Hassaan Qazi | Applied Mathematics, University of Waterloo

Title

Applications of Control Methods to Life Sciences

Abstract

We intend to present solutions to two research problems in our dissertation. The first problem is the mitigation of mosquito-borne diseases in which we would like to demonstrate some meaningful numerical results using an impulsive optimal control scheme for the release of sterile mosquitoes. Diseases that are caused by mosquito bites are a menace to humans worldwide as they cause lethal infections such as Dengue and Malaria. Since no vaccines are available, therefore it is imperative to control the population of mosquitoes. One of the strategies revolving around mosquito population reduction is a heavy use of insecticides. This method can have harmful impacts on the environment and may make mosquitoes resistant to these chemicals with time. The other strategy is to release genetically modified male mosquitoes in the wild so that they can mate with their female counterparts and make them infertile. One challenging task is to find a neat trade-off between the number of sterile mosquitoes released and the cost attached to it. Impulsive control strategy seems to move in that direction where we adopt a cost functional that takes both the cost and the effectiveness of the release of sterile insects into account. In this study, we extend the work presented by (Huang et. al., 2021) by modifying the model to have separate compartments for wild male and wild female mosquitoes. To find a cost-effective release strategy, we will compare two cost functionals; one comprising of only economic cost and the other containing both economic cost and the cost of wild population in the environment.

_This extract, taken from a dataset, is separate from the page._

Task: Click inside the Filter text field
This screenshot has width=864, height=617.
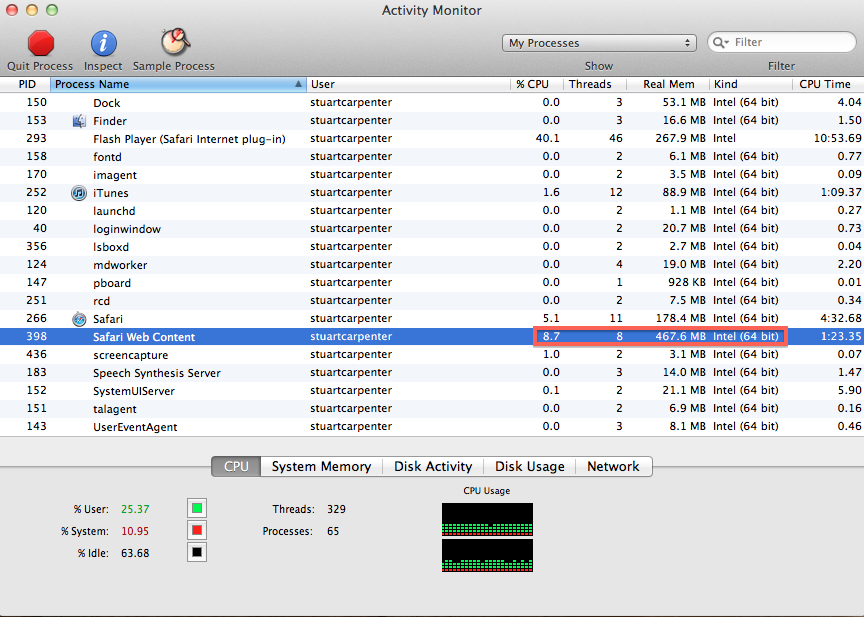Action: [x=790, y=42]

In our second project, a swarm of Unmanned Aerial Vehicles (UAVs) will be deployed for environmental and infrastructure monitoring with applications in, but not limited to, agriculture and aeronautics. This will be achieved by transporting the distribution of the multi-agent system towards the desired density distribution. The multi-agent system will be equipped with different sensors to take the required measurements over a field of interest at varying positions and times. The control strategy will be comprised of both centralized and distributed hierarchies. The goal is to formulate a suitable link between these two levels of the controller while taking the effects induced by the discretization of the mathematical framework into account. There has been a growing interest in the study of mean-field feedback control that can make the swarm density converge to the desired distribution but optimal control strategies for the cases when the agents’ states include stochastic behaviour and when the target density is time-varying have been limited. We would like to design an optimal feedback control along with finding the necessary optimality conditions while incorporating energy and other real-life constraints.